● Input material
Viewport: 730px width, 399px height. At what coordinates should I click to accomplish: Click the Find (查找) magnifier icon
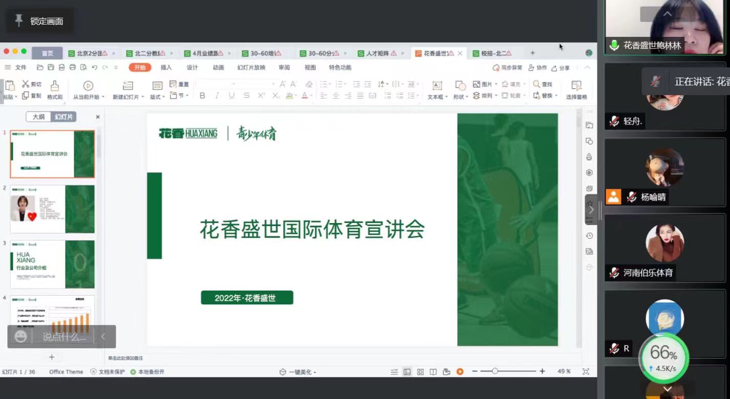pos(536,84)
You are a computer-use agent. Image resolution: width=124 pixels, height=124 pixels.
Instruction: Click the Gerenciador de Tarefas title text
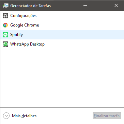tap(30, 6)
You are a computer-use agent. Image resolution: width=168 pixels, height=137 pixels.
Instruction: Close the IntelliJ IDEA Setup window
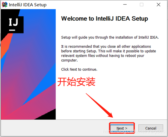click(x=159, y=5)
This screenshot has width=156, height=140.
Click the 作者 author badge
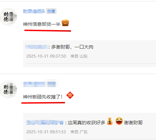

---

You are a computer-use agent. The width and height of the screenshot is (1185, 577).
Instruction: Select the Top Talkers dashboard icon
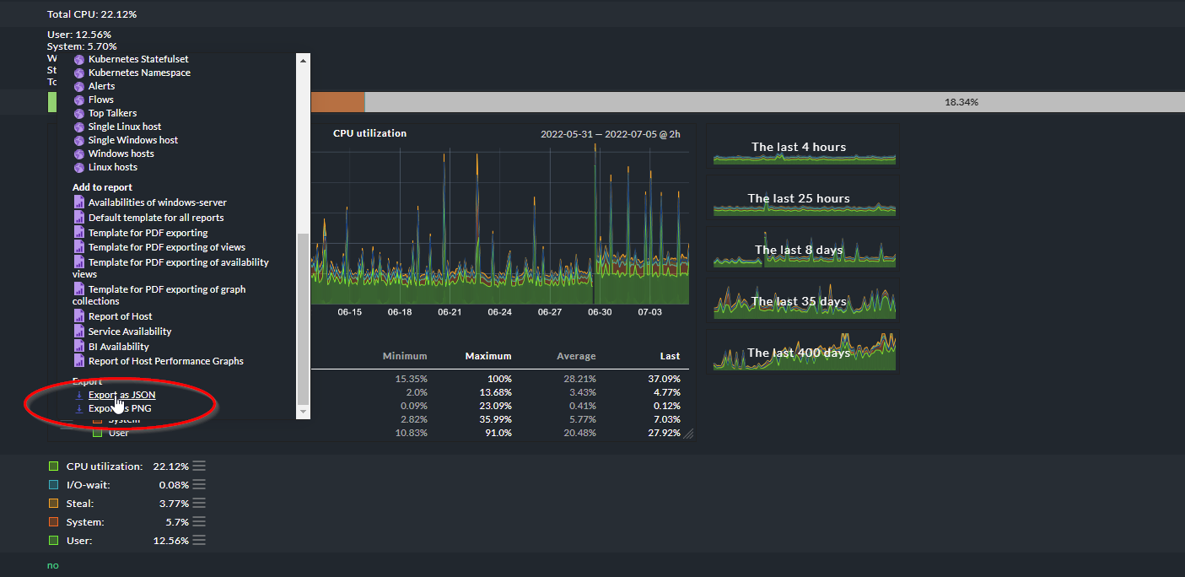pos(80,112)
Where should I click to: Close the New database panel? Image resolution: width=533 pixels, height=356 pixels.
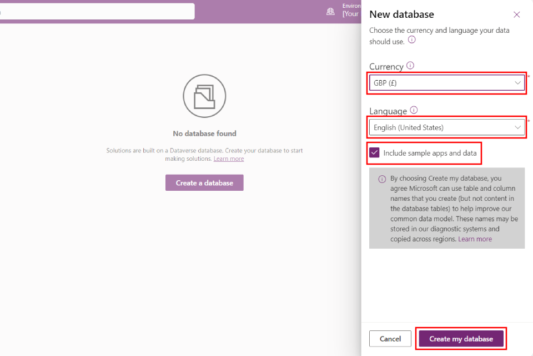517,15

--

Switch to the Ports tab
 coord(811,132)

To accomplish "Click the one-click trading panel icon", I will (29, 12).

● Your goal
Exactly reproduce the lines above, starting at the one that contains "Instruction: Close the" and ending at the one that contains "Click the 作者 author badge", both inclusive; leave the pictures out and add no other lines.

● Answer to this exercise
Instruction: Close the IntelliJ IDEA Setup window
click(x=159, y=5)
This screenshot has width=156, height=140.
Click the 作者 author badge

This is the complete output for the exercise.